===== Information

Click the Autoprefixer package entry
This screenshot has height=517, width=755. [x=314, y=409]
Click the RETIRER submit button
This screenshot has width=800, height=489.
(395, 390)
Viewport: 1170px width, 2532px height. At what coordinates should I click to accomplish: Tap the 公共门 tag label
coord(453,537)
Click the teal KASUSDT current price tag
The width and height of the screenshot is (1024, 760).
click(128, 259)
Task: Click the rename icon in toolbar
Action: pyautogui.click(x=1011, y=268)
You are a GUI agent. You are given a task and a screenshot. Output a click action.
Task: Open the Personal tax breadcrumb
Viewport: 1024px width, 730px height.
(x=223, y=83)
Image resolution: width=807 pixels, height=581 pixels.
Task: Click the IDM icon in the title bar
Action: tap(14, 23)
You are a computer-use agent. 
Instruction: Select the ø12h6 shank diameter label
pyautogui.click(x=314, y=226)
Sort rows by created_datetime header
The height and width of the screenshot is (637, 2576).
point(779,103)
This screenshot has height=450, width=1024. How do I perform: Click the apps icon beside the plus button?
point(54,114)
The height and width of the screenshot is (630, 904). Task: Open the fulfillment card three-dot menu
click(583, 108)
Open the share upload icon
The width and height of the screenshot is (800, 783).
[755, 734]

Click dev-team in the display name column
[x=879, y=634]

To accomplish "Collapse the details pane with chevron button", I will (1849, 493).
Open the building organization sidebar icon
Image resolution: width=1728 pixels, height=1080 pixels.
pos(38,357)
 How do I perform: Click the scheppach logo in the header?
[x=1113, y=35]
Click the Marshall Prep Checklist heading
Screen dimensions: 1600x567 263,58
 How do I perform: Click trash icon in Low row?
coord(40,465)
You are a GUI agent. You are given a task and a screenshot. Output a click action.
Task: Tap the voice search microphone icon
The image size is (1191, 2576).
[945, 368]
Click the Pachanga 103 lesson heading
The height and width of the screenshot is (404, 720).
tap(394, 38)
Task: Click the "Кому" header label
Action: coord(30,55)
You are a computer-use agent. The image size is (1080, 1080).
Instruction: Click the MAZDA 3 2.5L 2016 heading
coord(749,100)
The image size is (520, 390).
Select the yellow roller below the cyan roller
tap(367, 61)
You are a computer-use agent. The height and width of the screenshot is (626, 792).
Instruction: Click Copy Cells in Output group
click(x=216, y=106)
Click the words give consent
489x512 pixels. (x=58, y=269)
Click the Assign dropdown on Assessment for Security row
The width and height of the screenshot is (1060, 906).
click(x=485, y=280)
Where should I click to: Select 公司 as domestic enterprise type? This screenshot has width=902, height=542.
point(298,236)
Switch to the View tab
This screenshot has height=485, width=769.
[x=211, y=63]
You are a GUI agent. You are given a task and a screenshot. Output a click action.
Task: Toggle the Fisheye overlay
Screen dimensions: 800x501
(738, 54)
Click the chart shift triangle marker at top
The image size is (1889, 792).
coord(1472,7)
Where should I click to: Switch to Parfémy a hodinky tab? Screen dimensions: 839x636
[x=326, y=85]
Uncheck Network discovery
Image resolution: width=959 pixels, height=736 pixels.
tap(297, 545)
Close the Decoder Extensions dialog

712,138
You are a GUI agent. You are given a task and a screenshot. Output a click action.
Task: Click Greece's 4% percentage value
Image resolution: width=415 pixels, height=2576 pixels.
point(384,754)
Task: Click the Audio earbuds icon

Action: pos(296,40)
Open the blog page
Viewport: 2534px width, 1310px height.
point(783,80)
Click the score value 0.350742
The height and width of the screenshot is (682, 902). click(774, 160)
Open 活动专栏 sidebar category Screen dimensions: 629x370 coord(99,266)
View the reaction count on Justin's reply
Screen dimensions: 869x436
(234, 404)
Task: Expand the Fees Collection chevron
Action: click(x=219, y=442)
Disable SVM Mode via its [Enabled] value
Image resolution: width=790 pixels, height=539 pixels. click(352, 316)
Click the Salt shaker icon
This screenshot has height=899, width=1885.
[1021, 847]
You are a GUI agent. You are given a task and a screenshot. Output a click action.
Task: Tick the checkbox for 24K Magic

==========

Problem to work on: Exact reproduction is required. Give the lines of the data from its first line through the line containing "Task: Tap the voice search microphone icon", and no others.

Answer box:
Click the Autoprefixer package entry
This screenshot has height=517, width=755. [x=314, y=409]
Click the RETIRER submit button
This screenshot has width=800, height=489.
(395, 390)
Viewport: 1170px width, 2532px height. At what coordinates should I click to accomplish: Tap the 公共门 tag label
coord(453,537)
Click the teal KASUSDT current price tag
The width and height of the screenshot is (1024, 760).
click(128, 259)
Task: Click the rename icon in toolbar
Action: pyautogui.click(x=1011, y=268)
You are a GUI agent. You are given a task and a screenshot. Output a click action.
Task: Open the Personal tax breadcrumb
Viewport: 1024px width, 730px height.
(x=223, y=83)
Image resolution: width=807 pixels, height=581 pixels.
Task: Click the IDM icon in the title bar
Action: tap(14, 23)
You are a computer-use agent. 
Instruction: Select the ø12h6 shank diameter label
pyautogui.click(x=314, y=226)
Sort rows by created_datetime header
The height and width of the screenshot is (637, 2576).
point(779,103)
This screenshot has height=450, width=1024. How do I perform: Click the apps icon beside the plus button?
point(54,114)
The height and width of the screenshot is (630, 904). Task: Open the fulfillment card three-dot menu
click(583, 108)
Open the share upload icon
The width and height of the screenshot is (800, 783).
[755, 734]

Click dev-team in the display name column
[x=879, y=634]

To accomplish "Collapse the details pane with chevron button", I will (1849, 493).
Open the building organization sidebar icon
Image resolution: width=1728 pixels, height=1080 pixels.
pos(38,357)
 How do I perform: Click the scheppach logo in the header?
[x=1113, y=35]
Click the Marshall Prep Checklist heading
Screen dimensions: 1600x567 263,58
 How do I perform: Click trash icon in Low row?
coord(40,465)
You are a GUI agent. You are given a task and a screenshot. Output a click action.
Task: Tap the voice search microphone icon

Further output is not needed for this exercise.